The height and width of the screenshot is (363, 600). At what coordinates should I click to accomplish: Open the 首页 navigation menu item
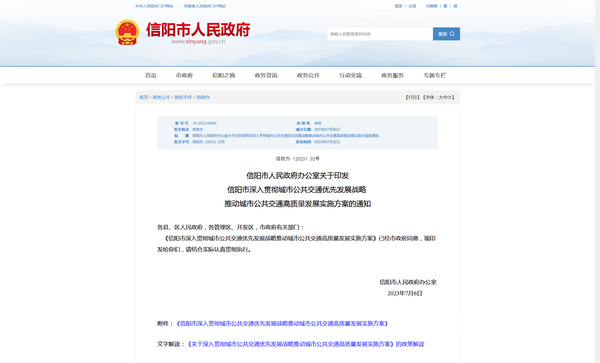coord(151,75)
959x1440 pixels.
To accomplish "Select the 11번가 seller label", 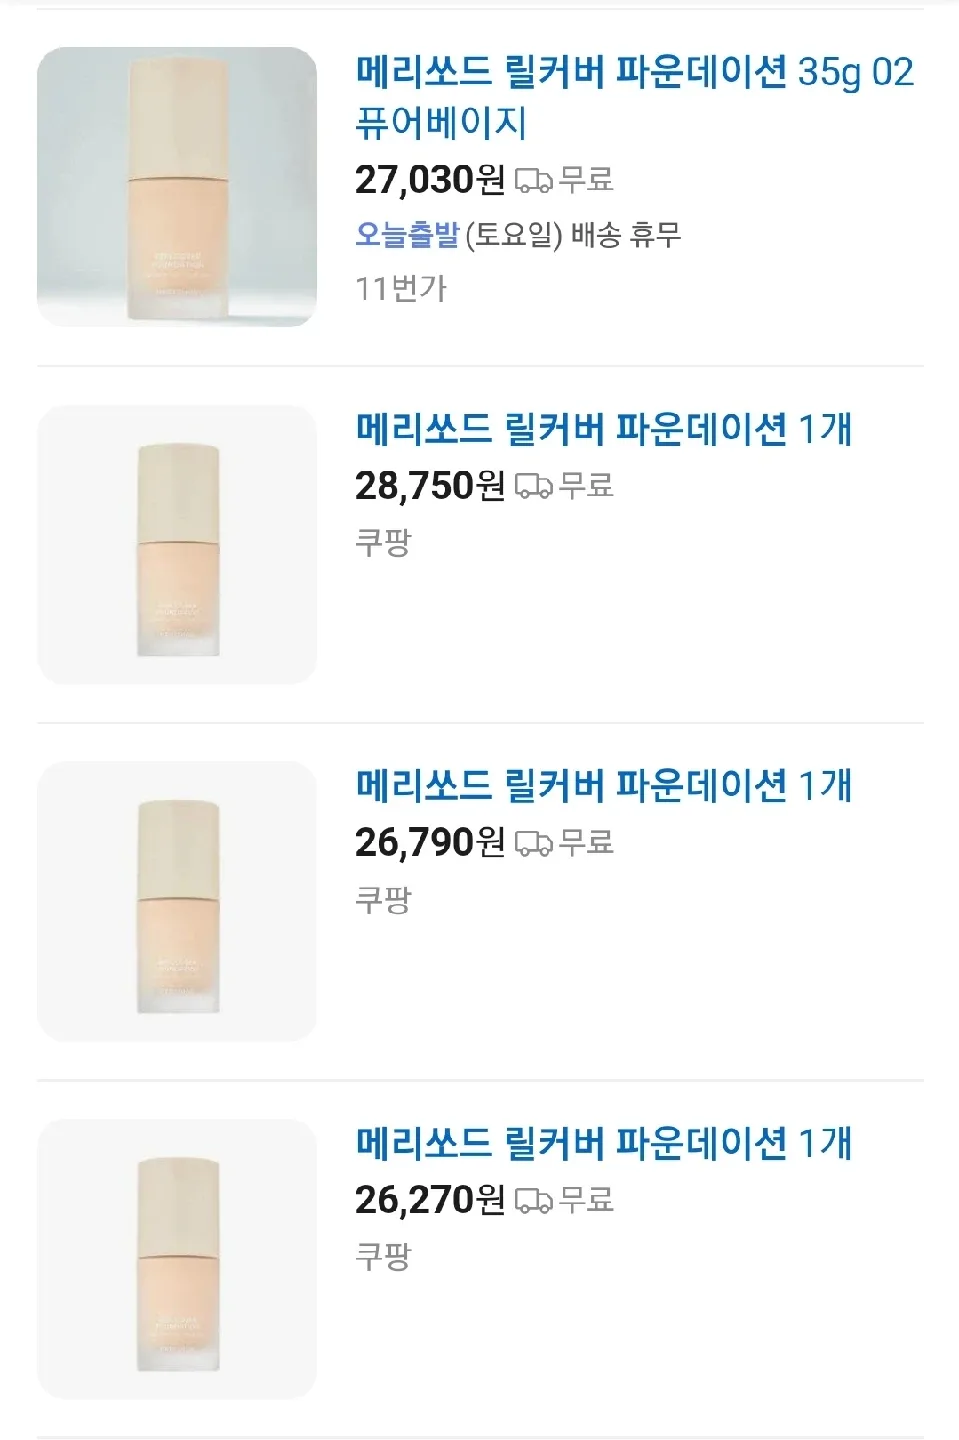I will point(401,289).
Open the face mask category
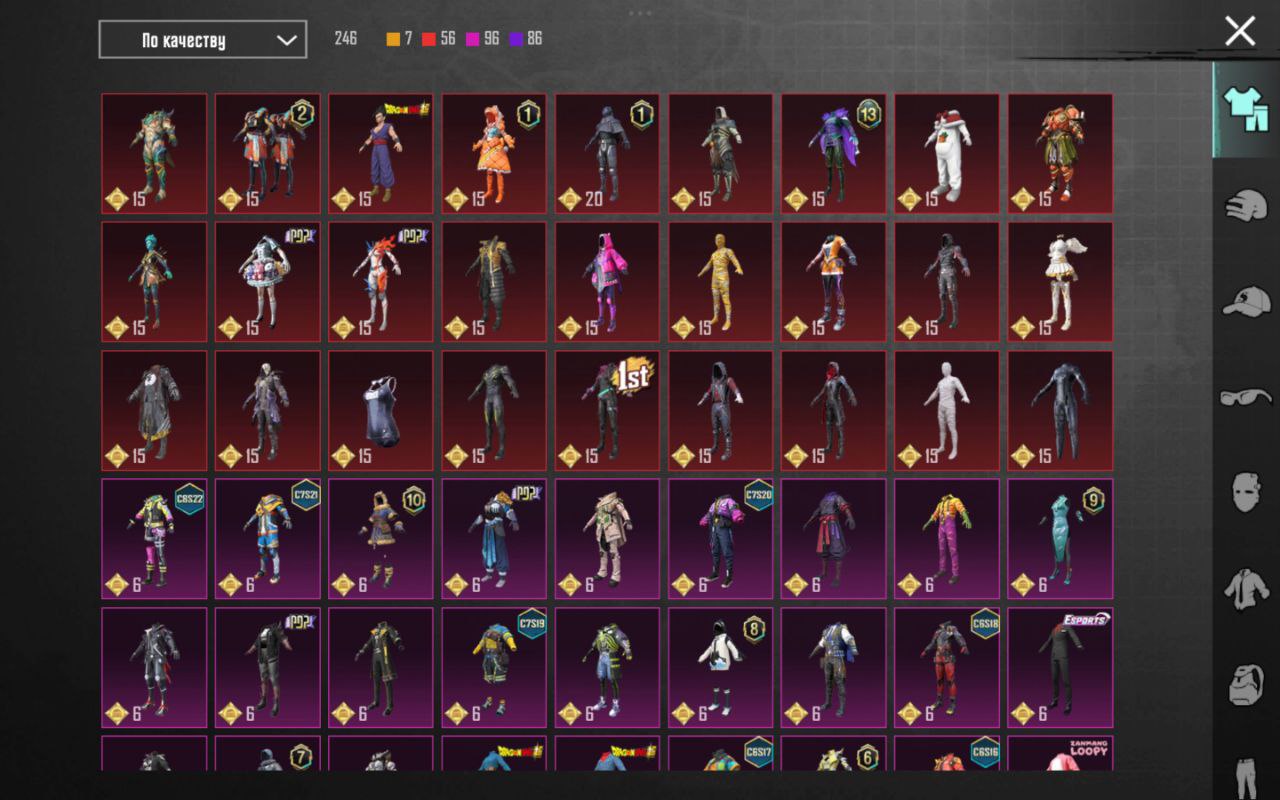The width and height of the screenshot is (1280, 800). tap(1246, 492)
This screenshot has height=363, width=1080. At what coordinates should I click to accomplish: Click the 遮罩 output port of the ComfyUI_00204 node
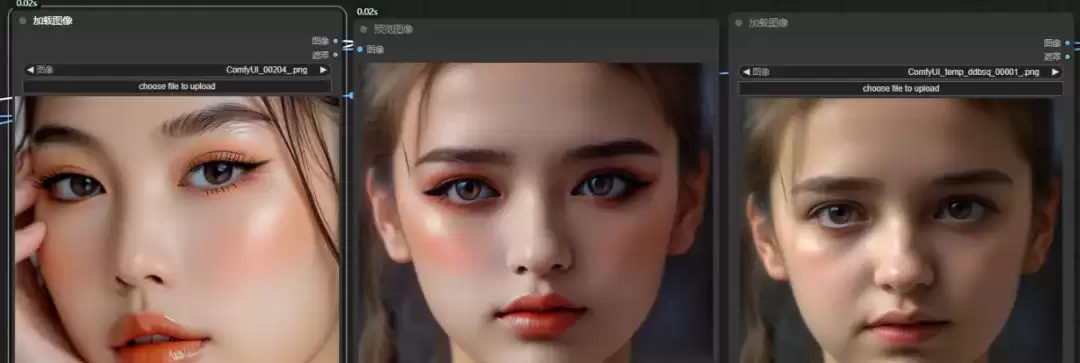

☆ ☆ ☆

Nothing but the lines from the line containing "Open the face mask category" through the end of the records belongs in the answer, written out exactly, both ends included, without pictures.

Open the face mask category
The width and height of the screenshot is (1280, 800). tap(1246, 492)
This screenshot has height=363, width=1080. At what coordinates should I click to accomplish: Click the 遮罩 output port of the ComfyUI_00204 node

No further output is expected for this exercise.